Dulan: [wrapping up a description of Leland's foibles] He does pursue whatever interests him with a passion. But he never stands up for himself.
Malcolm: Oh? Is he beaten regularly?
Dulan: No, he backs away whenever there is any sort of confrontation.
Malcolm [smiling]: Maybe he knows more about fighting than you think.

  • Space Station: The moon base, designed for six hundred, holding -- prior to the colony's departure -- seven thousand.
  • Take Over the World: Siegfried's ambition.
  • Terraform: Epsilon Erdani II -- Agatsu -- is terraformed prior to the colony's landing.
  • Training from Hell: Dulan de Laal subjects his son Leland to this after Leland wears the Helm.
  • Treachery Cover-Up: Arthur de Noram is permitted to retire rather than be revealed as the one who allowed Cotswold to invade Laal.
  • Upgrade Artifact: The Helm.
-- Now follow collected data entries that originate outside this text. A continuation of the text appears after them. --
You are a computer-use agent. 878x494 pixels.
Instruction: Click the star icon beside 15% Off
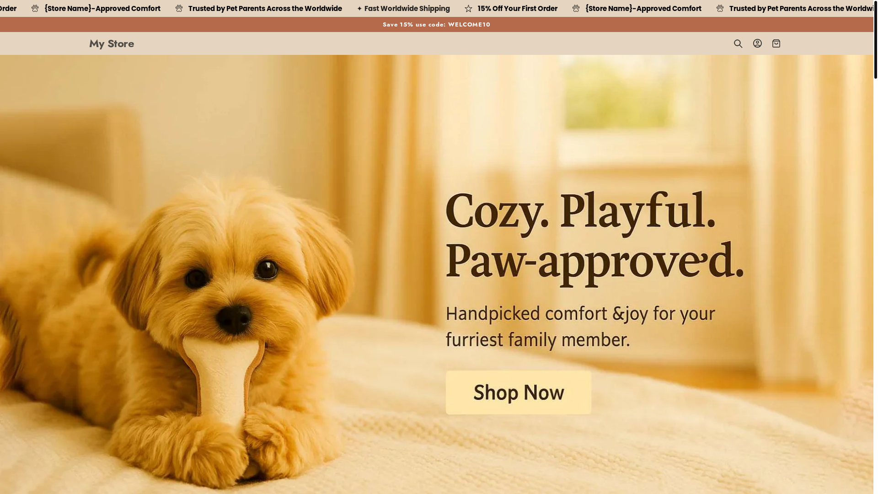coord(468,9)
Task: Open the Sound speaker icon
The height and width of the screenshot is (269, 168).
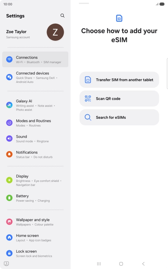Action: click(9, 138)
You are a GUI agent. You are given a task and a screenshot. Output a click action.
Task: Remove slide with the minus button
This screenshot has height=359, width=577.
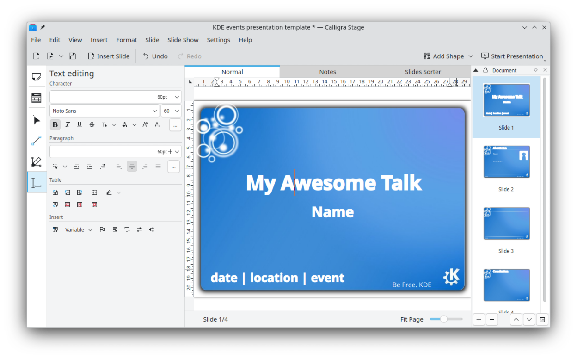tap(492, 319)
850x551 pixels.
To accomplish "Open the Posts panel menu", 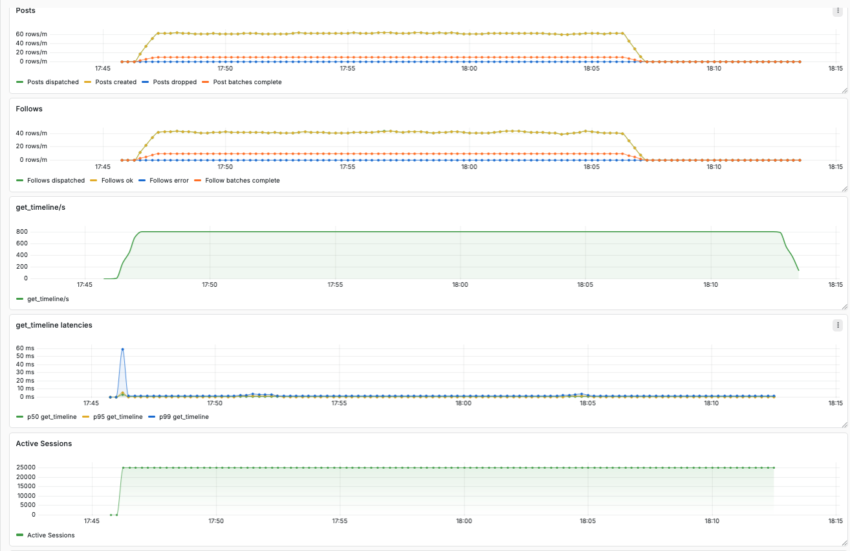I will [x=837, y=10].
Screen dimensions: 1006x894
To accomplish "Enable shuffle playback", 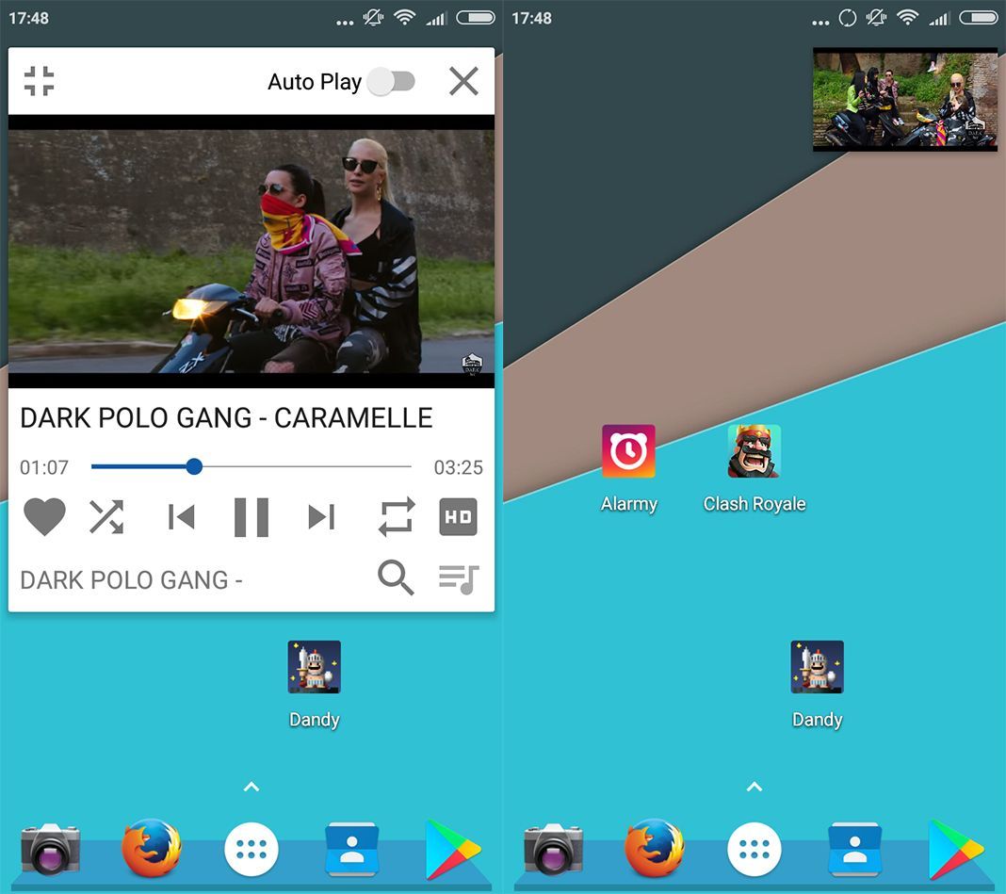I will (x=106, y=517).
Unusually, it does not induce Instant Expertise.
  • Writers Cannot Do Math: Two errors in the calculation of ages, and a third possible in the calculation of mass:
    • Marilyn de Noram is first described, through Leland's eyes, as a young woman who "couldn't have been much older than Leland" (two years older, it is later revealed). Later, Dulan de Laal says that Dillan de Laal is "fifteen years older" than Marilyn. In the family tree at the beginning of the book, Leland is 17 and Dillan is 27.
    • At another point, it is said that when Dulan was 25, Dillan was 2 and Dexter "a slight swelling in his mother's figure". Dillan is in fact listed as three years older than Dexter (27 and 24), but Dulan is listed as 52.
    • The Floating Stone at Laal Station is described as "a single piece of granite carved in the shape of a half cylinder" four meters high and five meters in diameter, and is stated to weigh thirty-seven metric tons. A solid granite half-cylinder of those dimensions would have a volume of thirty-nine cubic meters and weigh over one hundred metric tons. That said, the text does not strictly specify that the cylinder is solid -- and a half-cylindrical granite shell fifty centimeters thick would have the specified mass.